>>>>
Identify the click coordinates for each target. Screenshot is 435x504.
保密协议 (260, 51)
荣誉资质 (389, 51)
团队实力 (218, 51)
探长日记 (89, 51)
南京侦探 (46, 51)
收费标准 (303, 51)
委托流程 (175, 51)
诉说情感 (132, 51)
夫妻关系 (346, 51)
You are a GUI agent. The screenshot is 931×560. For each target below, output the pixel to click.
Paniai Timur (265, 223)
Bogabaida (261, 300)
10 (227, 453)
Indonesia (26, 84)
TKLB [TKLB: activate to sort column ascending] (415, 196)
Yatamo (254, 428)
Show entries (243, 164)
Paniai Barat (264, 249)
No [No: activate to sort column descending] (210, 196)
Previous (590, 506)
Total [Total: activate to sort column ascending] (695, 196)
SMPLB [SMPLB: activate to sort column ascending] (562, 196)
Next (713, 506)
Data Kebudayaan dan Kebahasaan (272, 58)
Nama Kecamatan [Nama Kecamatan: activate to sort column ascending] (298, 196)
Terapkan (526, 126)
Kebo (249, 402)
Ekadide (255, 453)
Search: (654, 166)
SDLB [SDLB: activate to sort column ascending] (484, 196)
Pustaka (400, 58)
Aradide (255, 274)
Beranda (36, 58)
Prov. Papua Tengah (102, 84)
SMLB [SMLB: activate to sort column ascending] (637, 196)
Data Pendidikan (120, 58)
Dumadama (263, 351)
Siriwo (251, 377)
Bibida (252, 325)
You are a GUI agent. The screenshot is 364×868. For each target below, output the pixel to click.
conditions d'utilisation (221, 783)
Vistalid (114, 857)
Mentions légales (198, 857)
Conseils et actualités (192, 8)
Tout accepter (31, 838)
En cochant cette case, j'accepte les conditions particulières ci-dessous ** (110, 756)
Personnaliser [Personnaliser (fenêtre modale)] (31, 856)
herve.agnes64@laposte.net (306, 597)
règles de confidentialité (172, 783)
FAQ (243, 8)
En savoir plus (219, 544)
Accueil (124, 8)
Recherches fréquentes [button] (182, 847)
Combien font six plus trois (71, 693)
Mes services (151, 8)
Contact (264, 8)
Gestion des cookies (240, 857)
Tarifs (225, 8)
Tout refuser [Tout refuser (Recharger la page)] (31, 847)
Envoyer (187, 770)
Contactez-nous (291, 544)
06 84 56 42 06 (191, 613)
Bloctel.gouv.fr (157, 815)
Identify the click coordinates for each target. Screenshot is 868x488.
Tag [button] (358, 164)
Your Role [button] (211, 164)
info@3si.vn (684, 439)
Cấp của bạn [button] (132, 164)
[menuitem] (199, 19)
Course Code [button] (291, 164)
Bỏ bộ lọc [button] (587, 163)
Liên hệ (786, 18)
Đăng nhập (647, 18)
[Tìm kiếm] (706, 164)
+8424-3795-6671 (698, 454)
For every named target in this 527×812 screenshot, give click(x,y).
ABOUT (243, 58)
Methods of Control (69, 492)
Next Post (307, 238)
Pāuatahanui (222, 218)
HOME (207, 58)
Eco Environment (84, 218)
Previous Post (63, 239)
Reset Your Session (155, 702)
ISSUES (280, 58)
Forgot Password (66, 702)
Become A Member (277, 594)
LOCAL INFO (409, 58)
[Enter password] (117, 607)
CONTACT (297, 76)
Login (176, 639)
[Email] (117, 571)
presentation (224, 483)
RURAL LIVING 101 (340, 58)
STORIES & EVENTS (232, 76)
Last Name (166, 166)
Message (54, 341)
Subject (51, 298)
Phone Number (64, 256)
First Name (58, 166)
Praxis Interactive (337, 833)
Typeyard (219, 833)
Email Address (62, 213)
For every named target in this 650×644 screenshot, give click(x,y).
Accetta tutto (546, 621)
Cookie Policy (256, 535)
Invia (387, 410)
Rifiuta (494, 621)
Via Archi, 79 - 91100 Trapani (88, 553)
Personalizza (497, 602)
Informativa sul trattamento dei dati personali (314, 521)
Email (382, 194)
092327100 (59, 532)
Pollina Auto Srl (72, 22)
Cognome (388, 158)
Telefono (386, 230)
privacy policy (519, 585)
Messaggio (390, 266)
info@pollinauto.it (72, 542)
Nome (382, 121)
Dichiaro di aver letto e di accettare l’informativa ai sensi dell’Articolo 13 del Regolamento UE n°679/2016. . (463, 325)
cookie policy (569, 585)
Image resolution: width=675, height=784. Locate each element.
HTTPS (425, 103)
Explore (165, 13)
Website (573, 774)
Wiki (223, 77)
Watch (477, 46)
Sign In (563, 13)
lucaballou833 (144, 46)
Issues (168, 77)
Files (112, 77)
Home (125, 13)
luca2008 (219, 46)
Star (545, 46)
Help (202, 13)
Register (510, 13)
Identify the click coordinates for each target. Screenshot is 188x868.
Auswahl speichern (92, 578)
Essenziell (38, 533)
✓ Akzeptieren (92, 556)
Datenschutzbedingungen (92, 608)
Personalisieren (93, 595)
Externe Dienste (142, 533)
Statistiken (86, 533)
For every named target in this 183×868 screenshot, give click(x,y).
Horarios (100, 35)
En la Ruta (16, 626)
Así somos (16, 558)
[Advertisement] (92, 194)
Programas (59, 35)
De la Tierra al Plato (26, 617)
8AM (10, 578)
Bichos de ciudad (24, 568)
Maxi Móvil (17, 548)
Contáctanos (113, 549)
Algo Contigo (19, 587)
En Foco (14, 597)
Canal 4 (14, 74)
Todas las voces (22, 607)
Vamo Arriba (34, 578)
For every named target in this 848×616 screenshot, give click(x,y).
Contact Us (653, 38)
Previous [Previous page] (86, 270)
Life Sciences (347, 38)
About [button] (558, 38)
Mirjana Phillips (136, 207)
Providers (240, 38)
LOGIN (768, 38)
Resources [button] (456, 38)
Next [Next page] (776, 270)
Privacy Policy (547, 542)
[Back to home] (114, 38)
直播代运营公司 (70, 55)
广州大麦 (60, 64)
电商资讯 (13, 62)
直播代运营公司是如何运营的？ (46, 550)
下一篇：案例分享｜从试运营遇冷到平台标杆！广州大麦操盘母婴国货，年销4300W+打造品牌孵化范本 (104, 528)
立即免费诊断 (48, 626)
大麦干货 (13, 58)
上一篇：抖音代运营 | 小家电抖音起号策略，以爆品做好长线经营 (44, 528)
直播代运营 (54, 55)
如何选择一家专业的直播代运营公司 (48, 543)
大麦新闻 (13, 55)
<<<<
§ **WORK INSTRUCTIONS**
Report every line of the records above that contains the string "give".

§ **THE OUTPUT**
For every named target in this 527×812 screenshot, give click(x,y).
For every named target in this 650×644 screenshot, give click(x,y).
For every named target in this 183×868 screenshot, give click(x,y).
For every named target in this 848×616 screenshot, give click(x,y).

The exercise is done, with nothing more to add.